In the meantime, without my perfect tomatoes to satisfy my hunger, I had to actually cook something.
This dish is completely composed of pantry items. It even contains capers, which I happen to have in my refrigerator in case I impulse buy salmon (and make decide to make these). Literally, though, none of the ingredients are perishable, and it’s likely you already have most of them. I’d even go so far as to keep these ingredients on hand for a quick dinner. I was originally a bit hesitant to try spaghetti puttanesca (I’m not a huge fan of olives, and I don’t even know what I think about anchovies), but I’m glad I braved it. I didn’t really have anything to lose, and the result turned out well. It’s a reliable “I have no idea what to eat tonight” dinner.
from Everyday Food: Fresh Flavor Fast
makes 4 very large servings, 6 moderate/smaller ones
Note: I ate some of this immediately after preparing it and wasn’t impressed.
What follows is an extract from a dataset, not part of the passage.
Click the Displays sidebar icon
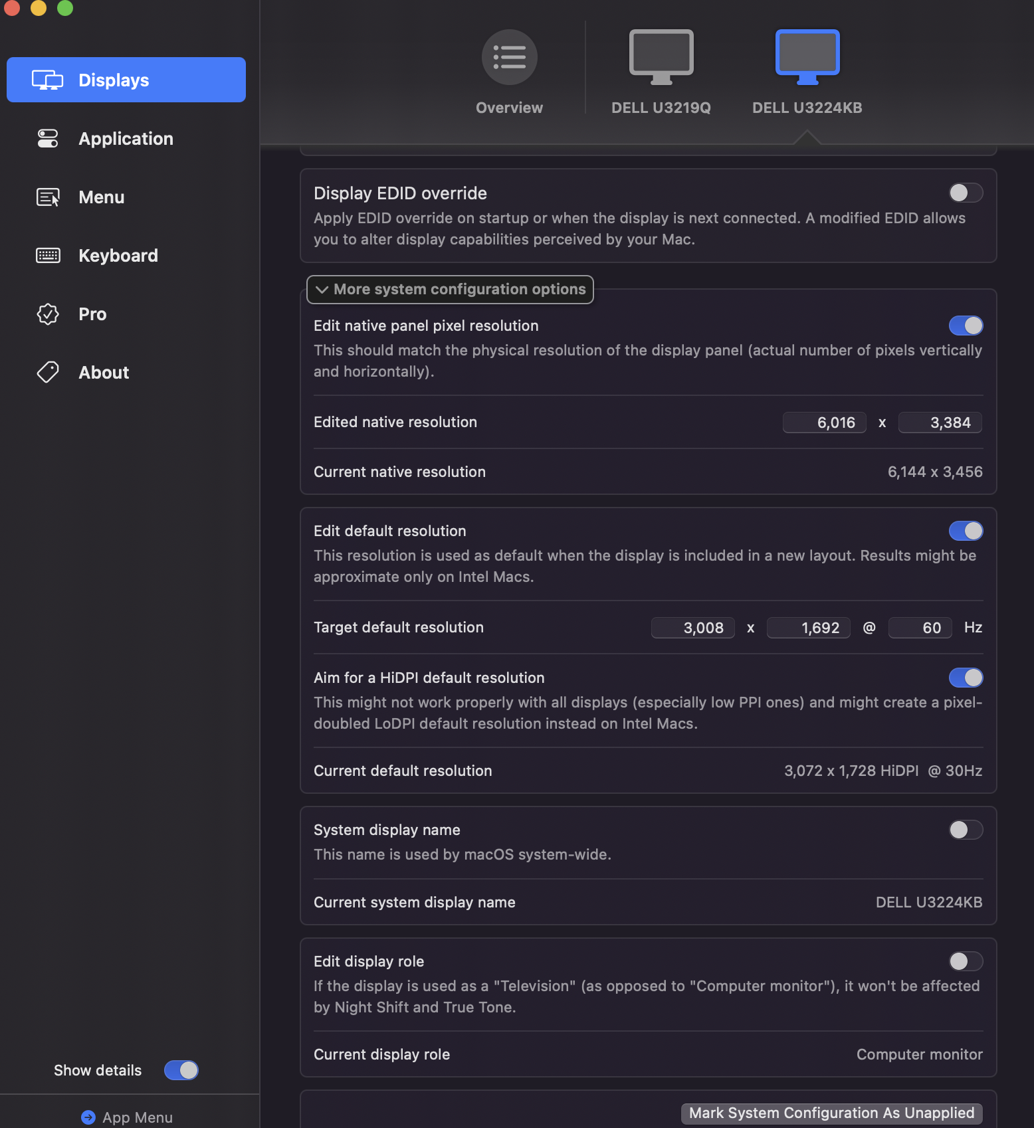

I ran an errand for about an hour, and when I came back I ate a bit more. The spaghetti puttanesca exponentially improves at room temperature and from an hour or so or rest, letting the flavors come together. In my opinion, it’s best to serve this at room temperature.
If you like spicier food, use ½ teaspoon red pepper flakes.
1 pound spaghetti
3 cloves garlic, minced
¼ teaspoon crushed red pepper flakes
6 anchovy filets, rinsed
1 can (28 ounces) whole peeled tomatoes in juice, preferably San Marzano
2 tablespoons capers, drained and rinsed
½ cup kalamata olives, pitted and chopped
1. Cook pasta in salted water in a 4 quart pot. Once al dente, drain and add back to pot.
2. Meanwhile, in a skillet, heat two good glugs of oil over medium heat. Add garlic, red pepper and anchovy filets, breaking apart anchovies with the back of a wooden spoon. You want them to basically become a paste that disperses throughout the sauce. Cook until fragrant, about one minute.
3. Add tomatoes and juice to the skillet, being sure to crush them with your fingers, breaking each tomato apart prior to adding it to the pan. Add capers and olives, and bring sauce to a boil. Reduce heat to low, and simmer for about 10 minutes.
4. Add sauce to drained pasta (in the pot) and toss. Season with salt and freshly ground pepper. Let rest about an hour prior to serving.